Section 7 Prediction
In this section, we move to our next social science goal
- Describe
- Explain, evaluate, and recommend \(\rightarrow\) Causality
- Predict
- Discover
Most of the tools we have been working on thus far have focused on first describing our data and then conducting tests through different types of comparisons and visualizations, in order to assess a deductive hypothesis, explaining the relationship between two variables.
Now we turn to a different goal.
Recall the difference between Correlation vs. Causality using our graphic showing the popularity of Duck Dynasty in different parts of the country. In 2016, researchers at the NY Times noticed that areas in the country where the television show Duck Dynasty was popular also tended to support Donald Trump at higher rates.
For those used to working with the goal of explanation, shifting to prediction and classification may mean we need to shift what types of information we think is important.
- Correlation: Areas that watch Duck Dynasty are more likely to support Trump (degree to which two variables ``move together”)

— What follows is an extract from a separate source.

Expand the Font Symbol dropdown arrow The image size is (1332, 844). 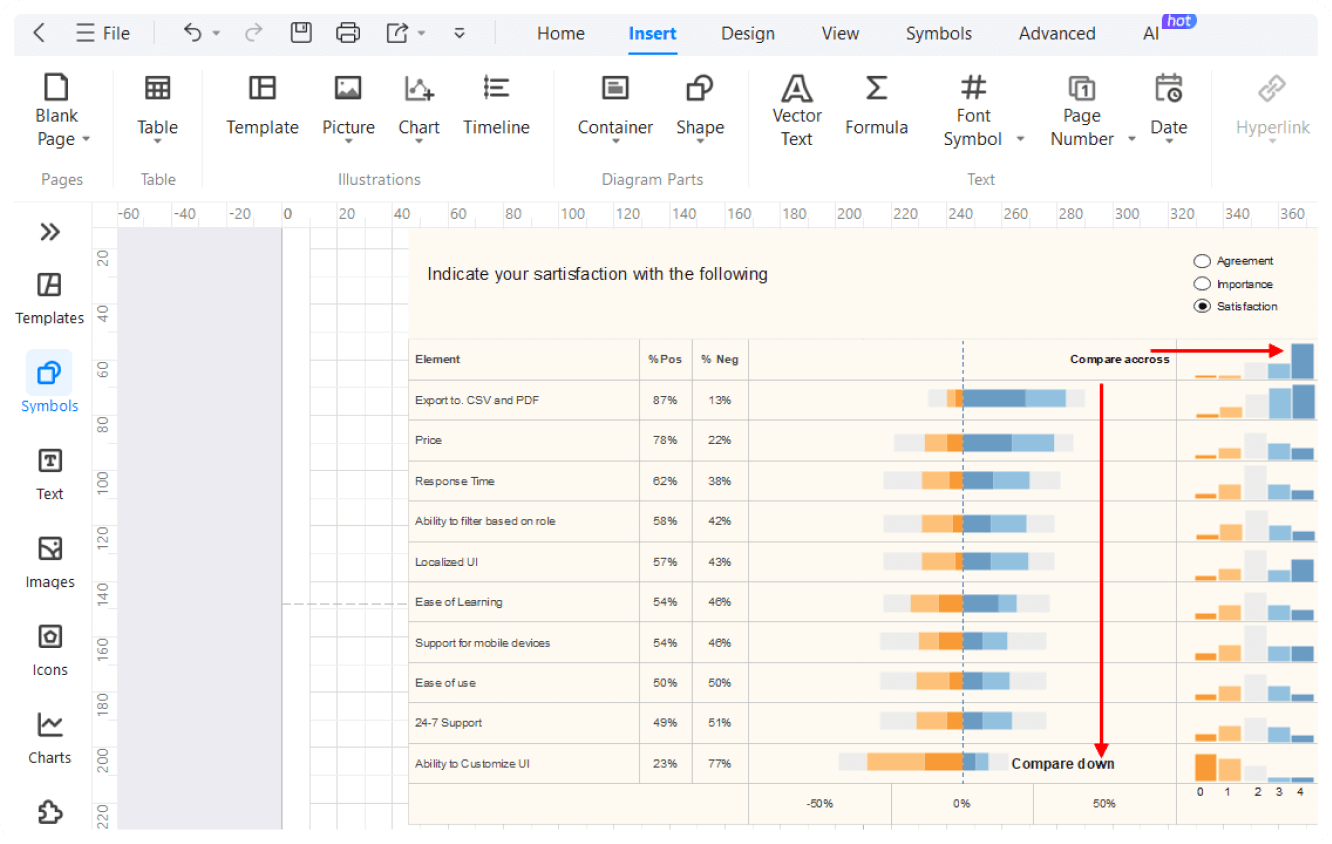1020,139
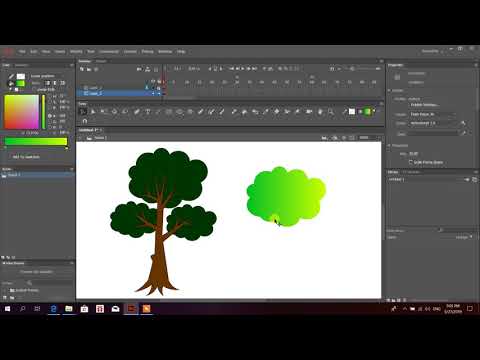This screenshot has width=480, height=360.
Task: Click the New Layer icon in Timeline
Action: (x=82, y=69)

- Causality: Watching Duck Dynasty (vs. not watching) causes you to support Trump.
If we were interested in the goal of explaining voting decisions (what causes someone to vote a certain way?), we might not care if someone watches the show. However, if we were just interested in predicting vote share or voting decisions, a strong correlation could still be useful. Without spending a single dollar on surveying a community, we might have a general sense of their support for a candidate.